Long lines for Billy Crystal's opening night performance, long waits for workers to set up booths and the revelation about a long-held secret were some of the highlights just before the official kickoff of BookExpo America in New York this past weekend.
Crystal's standing-room-only performance evoked howls of laughter from the crowd. But while the native New Yorker entertained attendees, the New York locale—with its higher costs of labor and stringent union rules—had more than one exhibitor on edge about getting exhibits finished on time. The disclosure that W. Mark Felt was Deep Throat put the pre-BEA focus on a book published three decades ago and on speculation about when Bob Woodward's next book would be published. The latter mystery was solved when Simon & Schuster announced that The Secret Man will be released in July. The early BEA panels included a sizzling session on how to market to 18- to 34-year-olds as well as a Google panel that offered little more than testimonials about Google Print. No questions were taken on the more controversial Google Print for Library program. Among the practical suggestions offered at the young adult panel: market to mobile phones, create more lower-priced books and hire more young people.
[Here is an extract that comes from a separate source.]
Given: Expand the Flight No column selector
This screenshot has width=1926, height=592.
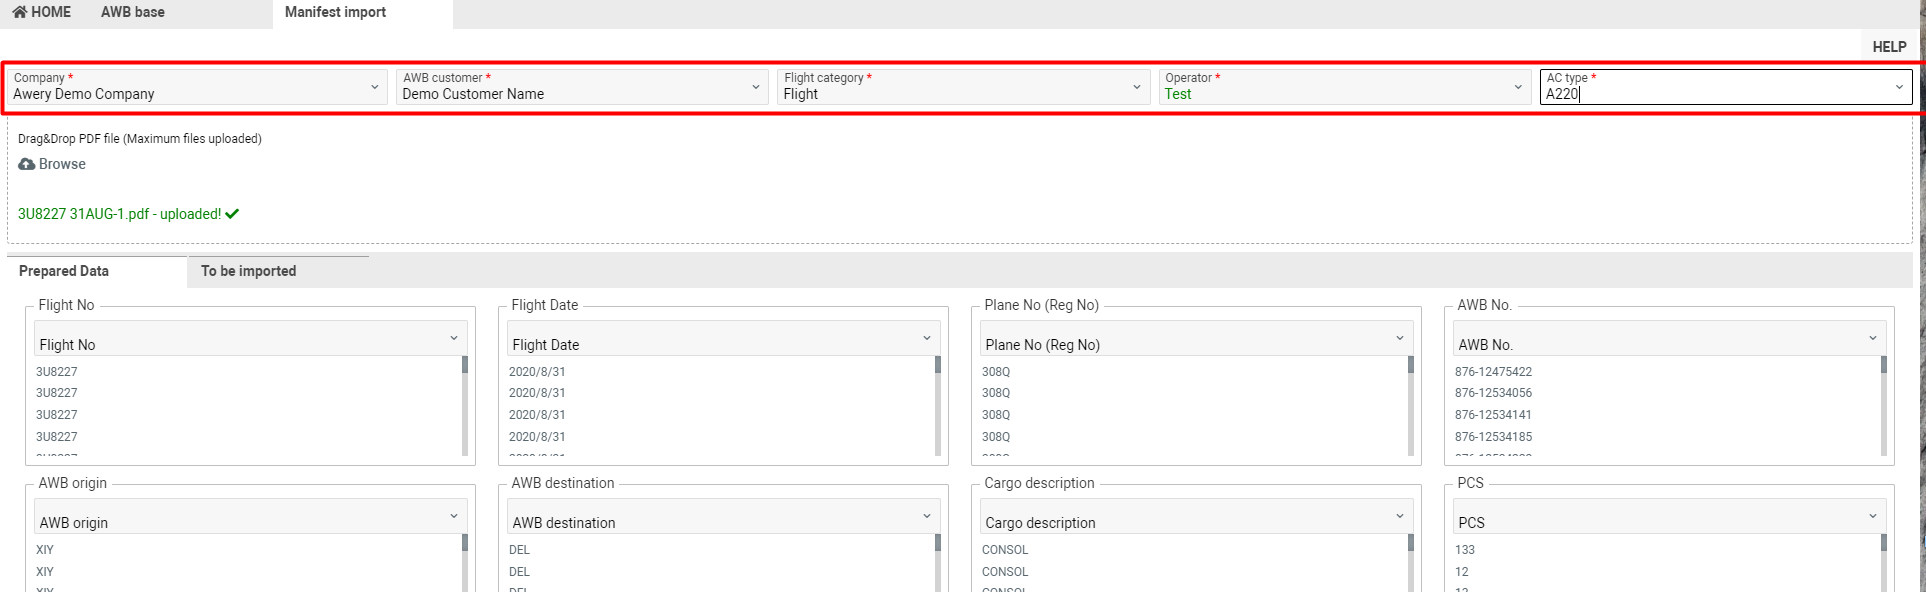Looking at the screenshot, I should click(x=453, y=339).
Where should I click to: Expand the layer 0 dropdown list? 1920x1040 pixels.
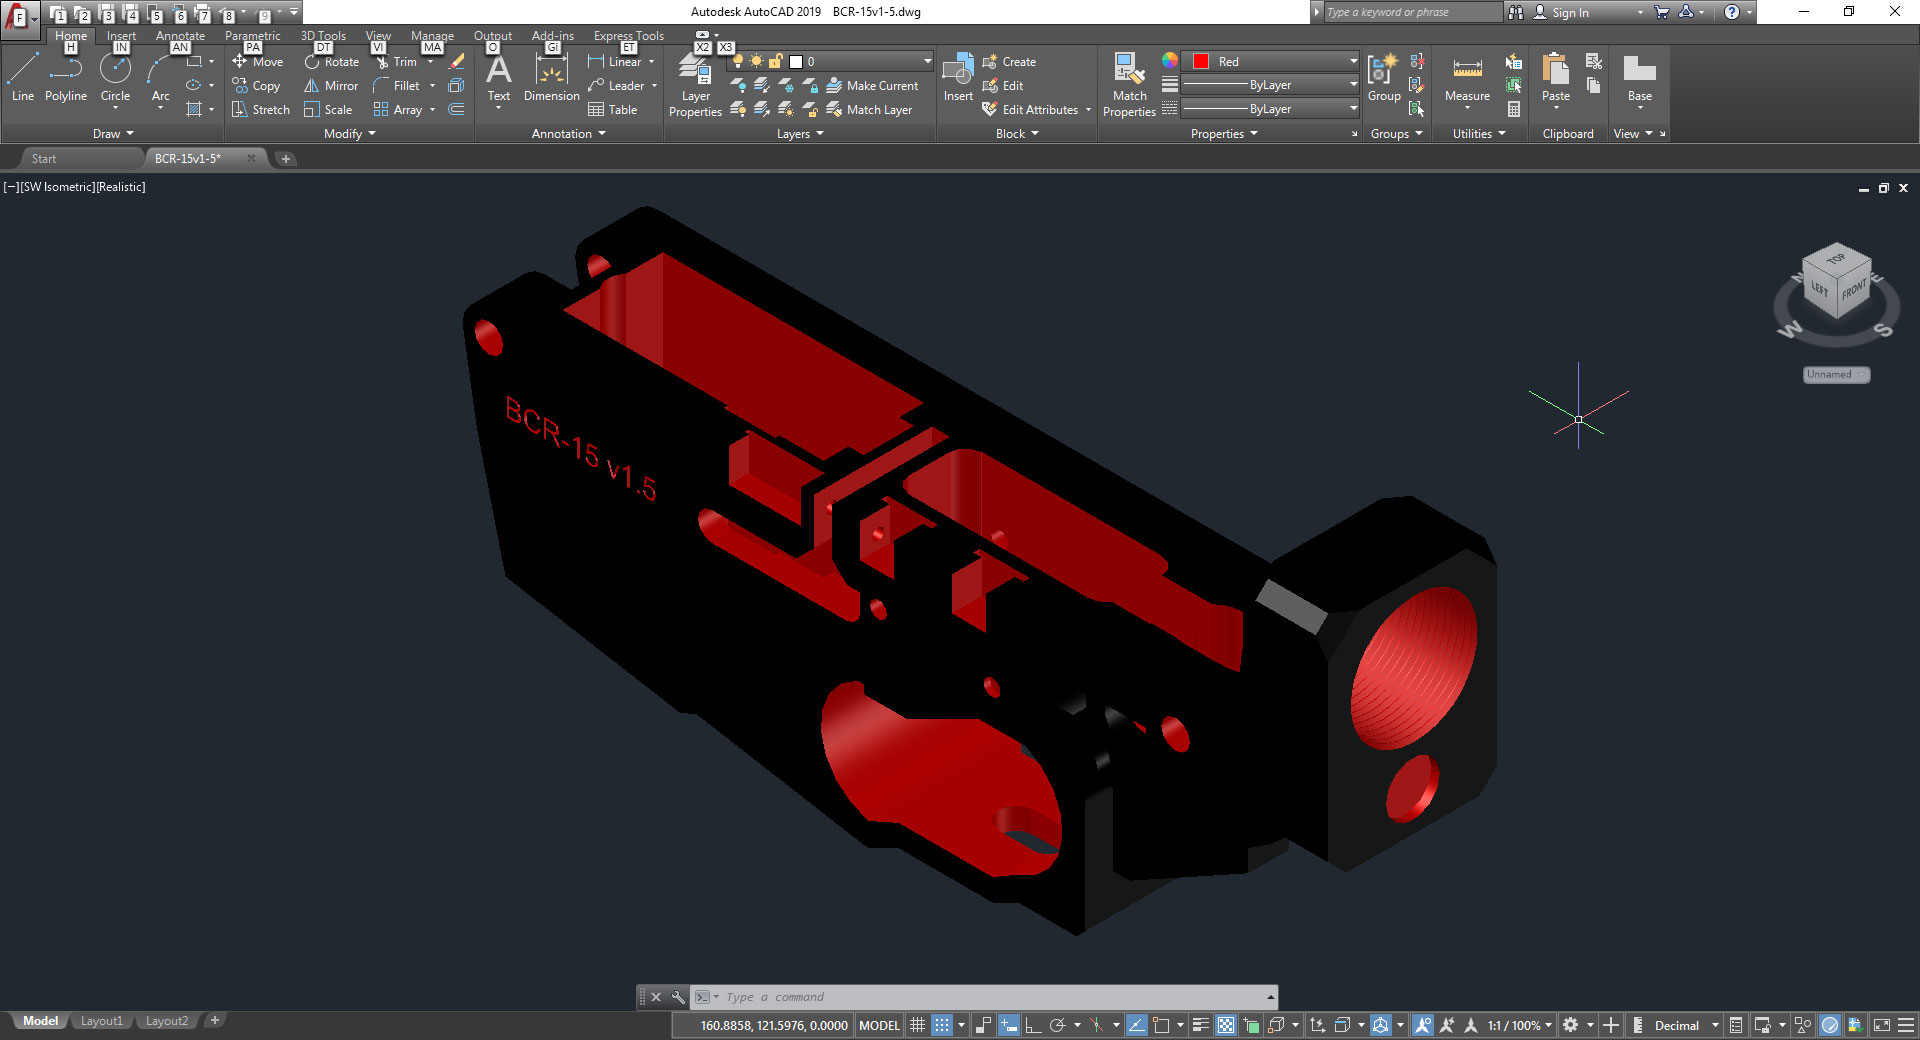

Hyperion v-p and editorial director Will Schwalbe stole the show at the editor and bookseller buzz panel with a heartfelt endorsement for a single title: the memoir The Tender Bar by J.R. Moehringer, a Pulitzer Prize—winning journalist and son of a single mother, who elegizes the Long Island tavern where he spent his youth seeking male role models in the "liars, cads and crazy drunks" who passed through.
Among the flurry of announcements made on the eve of the fair was word of the merger of QBR: The Black Book Review and Black Issues Book Review, plus the formation of a new black publishers trade association. Niani Colom, associate publisher of Genesis Press and one of the organizers of the African American Book Publishers Trade Association said the organization will launch with about 10 members, aiming to expand the influence of African-American publishers.